• WORK TO COMPLETE: Rename "screenshot" to "capture" in the records from the line with "This screenshot has height=501, width=426." through the end of the records, and give those lines again with nothing else changed. Leave the pictures out.

Saved entries:
********
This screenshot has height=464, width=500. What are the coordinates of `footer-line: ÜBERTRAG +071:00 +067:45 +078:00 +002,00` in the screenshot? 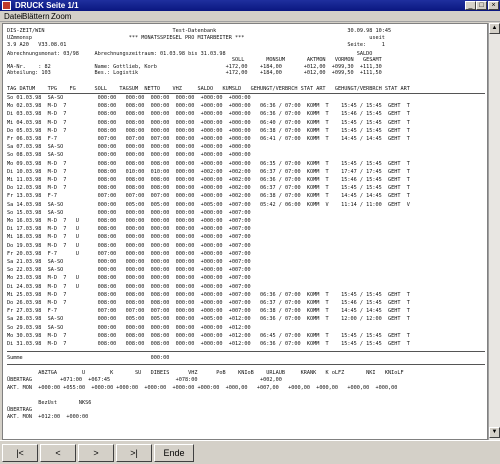 It's located at (144, 380).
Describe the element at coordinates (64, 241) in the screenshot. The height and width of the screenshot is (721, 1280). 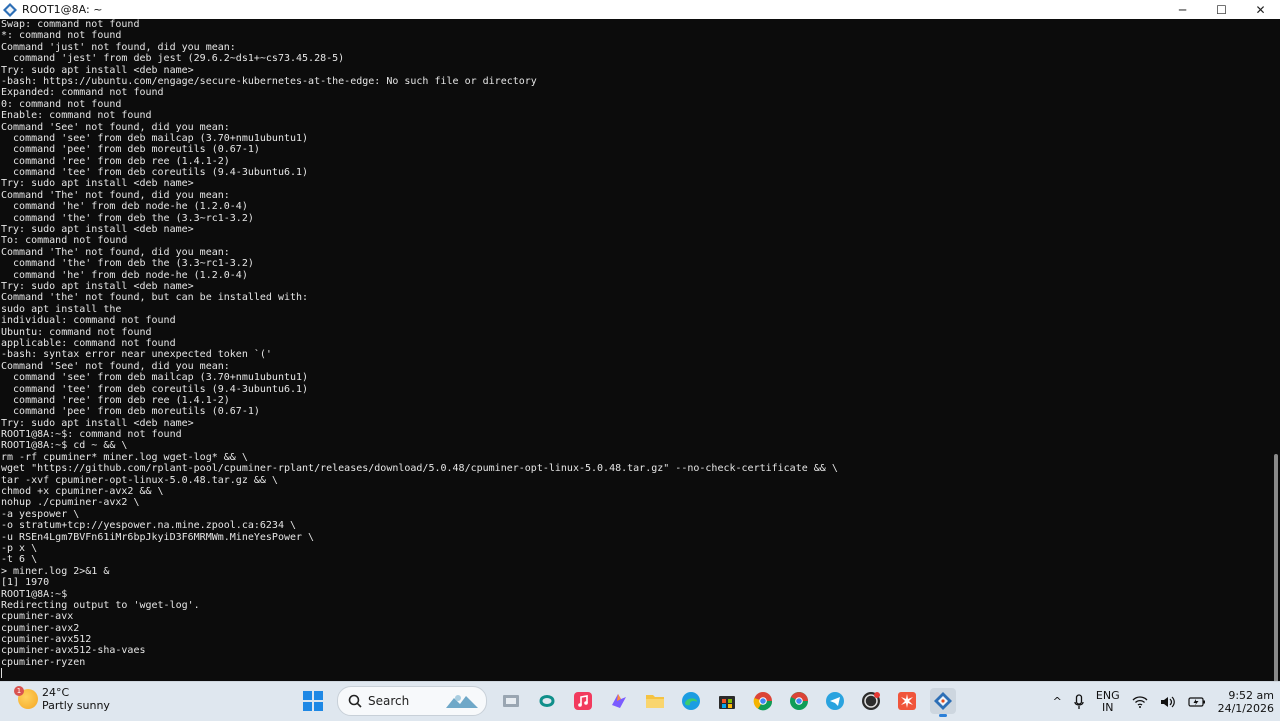
I see `terminal-line: To: command not found` at that location.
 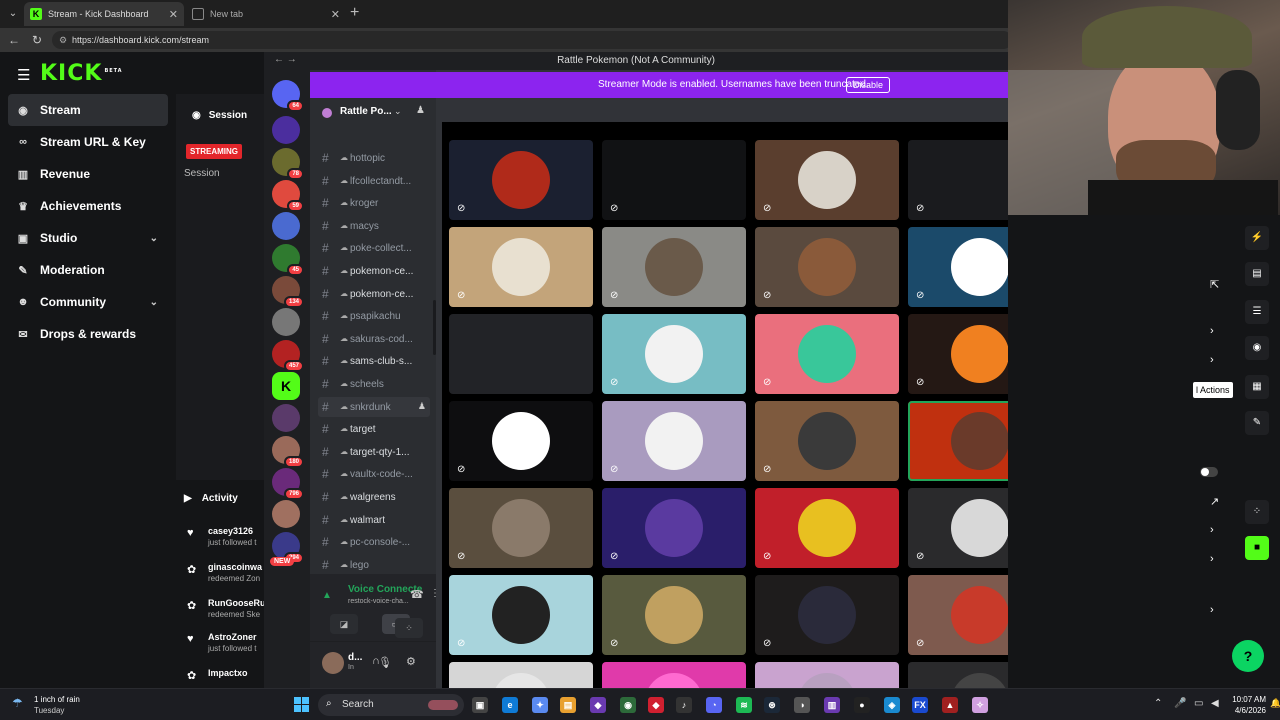 What do you see at coordinates (104, 14) in the screenshot?
I see `tab-kick-dashboard: K Stream - Kick Dashboard ✕` at bounding box center [104, 14].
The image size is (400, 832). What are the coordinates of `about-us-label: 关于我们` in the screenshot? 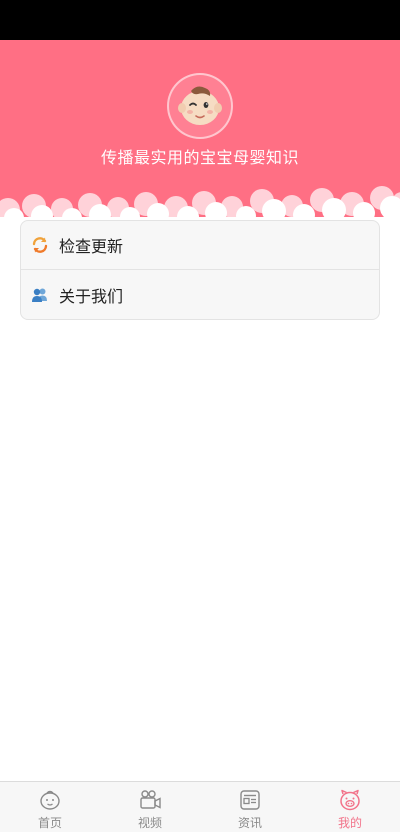 It's located at (92, 296).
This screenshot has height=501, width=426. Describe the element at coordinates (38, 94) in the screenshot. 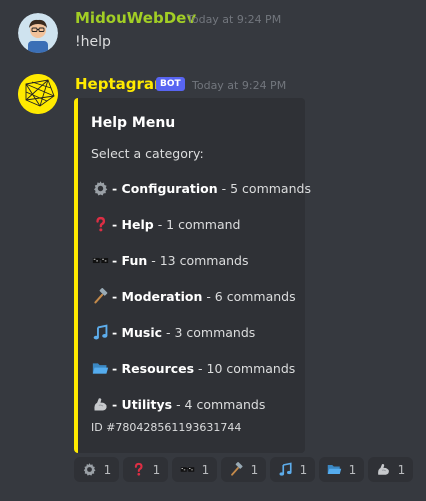

I see `heptagram-avatar-icon` at that location.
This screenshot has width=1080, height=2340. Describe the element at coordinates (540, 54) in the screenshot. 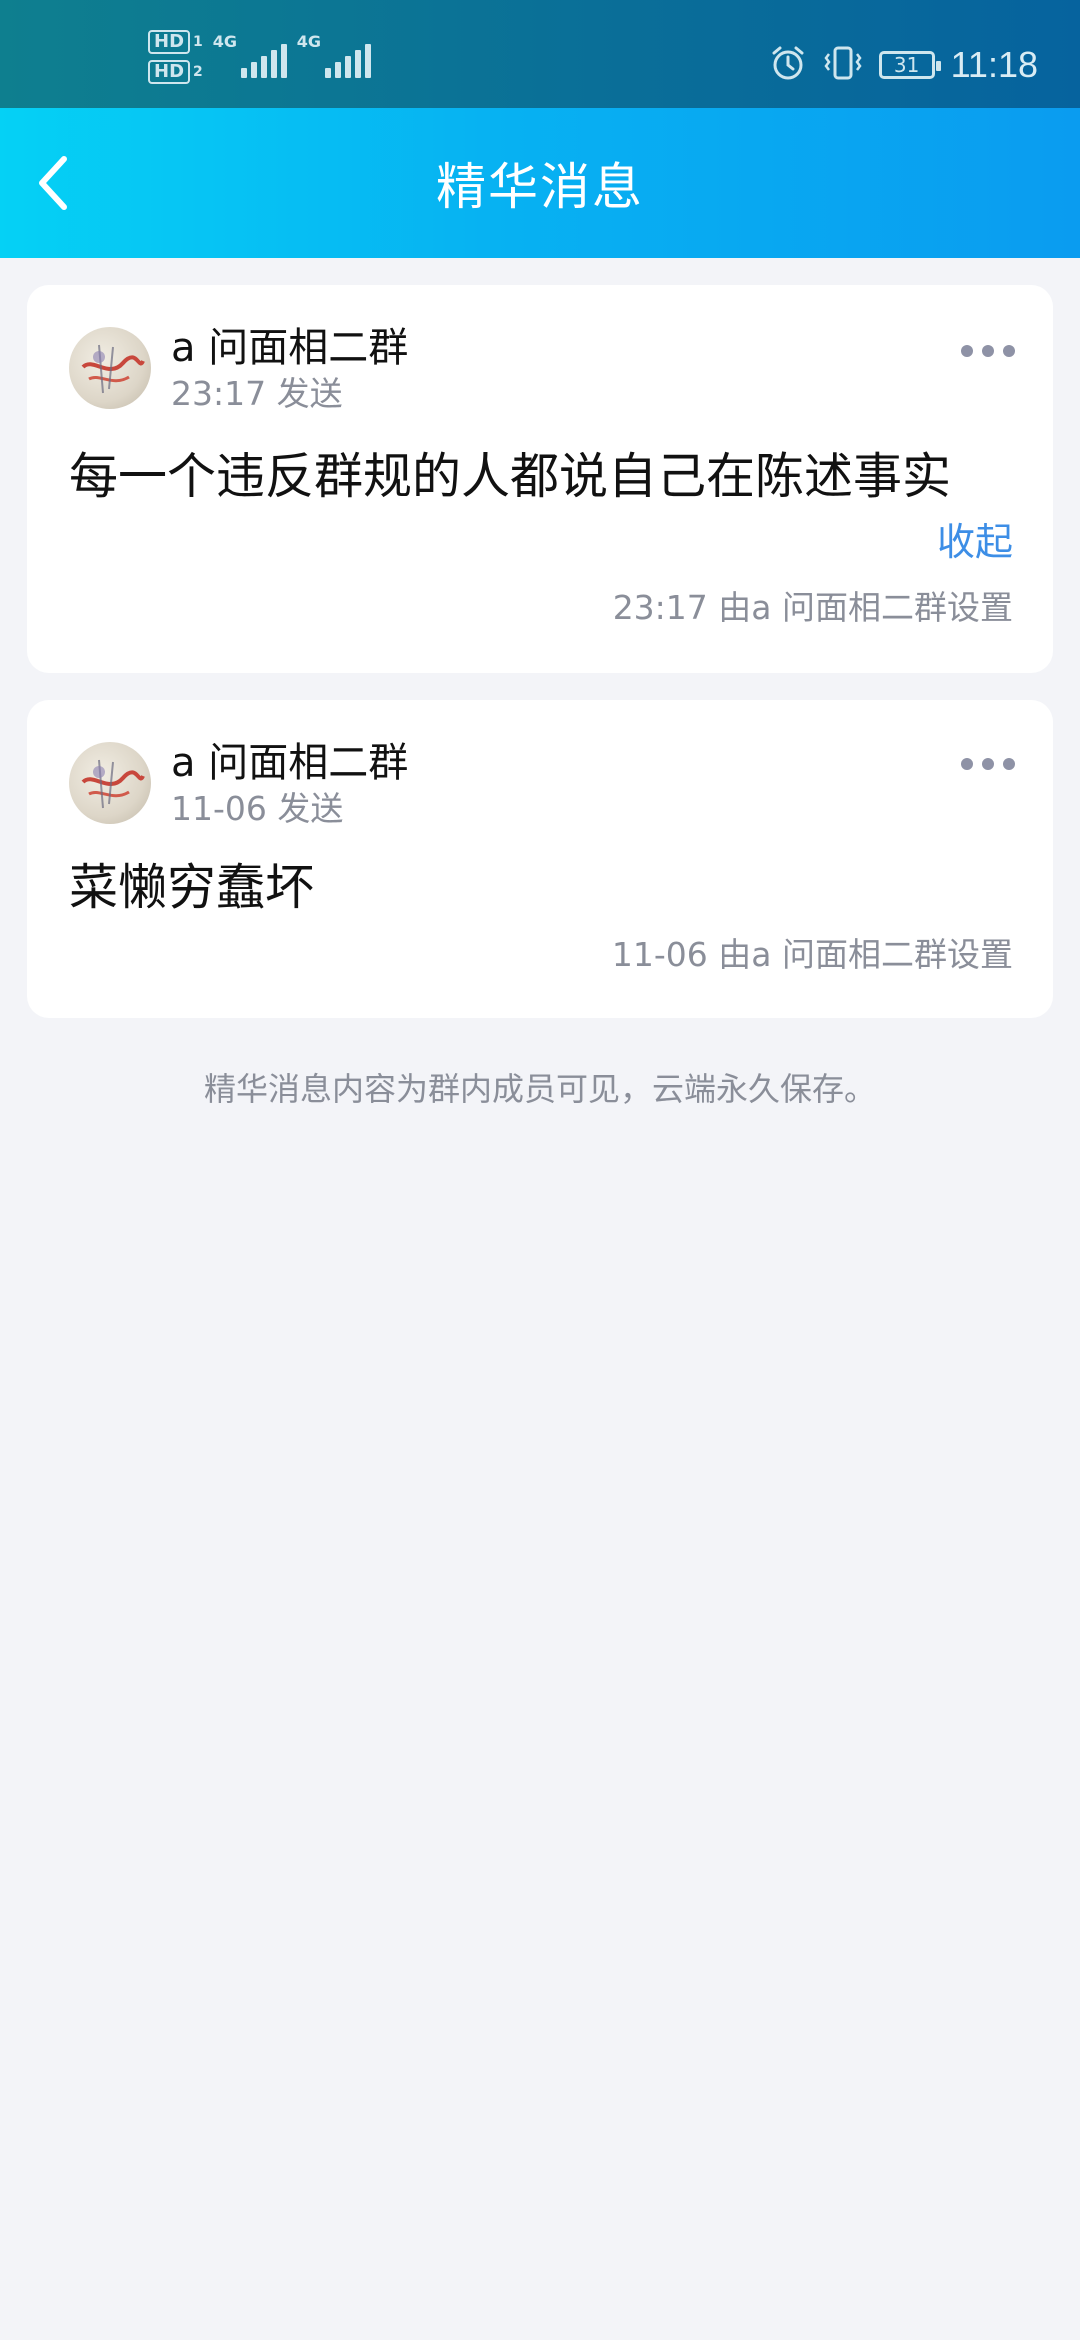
********
• COMPLETED TASK:
This capture has height=501, width=426. Describe the element at coordinates (38, 94) in the capture. 

I see `heptagram-avatar-icon` at that location.
This capture has width=1080, height=2340. Describe the element at coordinates (540, 54) in the capture. 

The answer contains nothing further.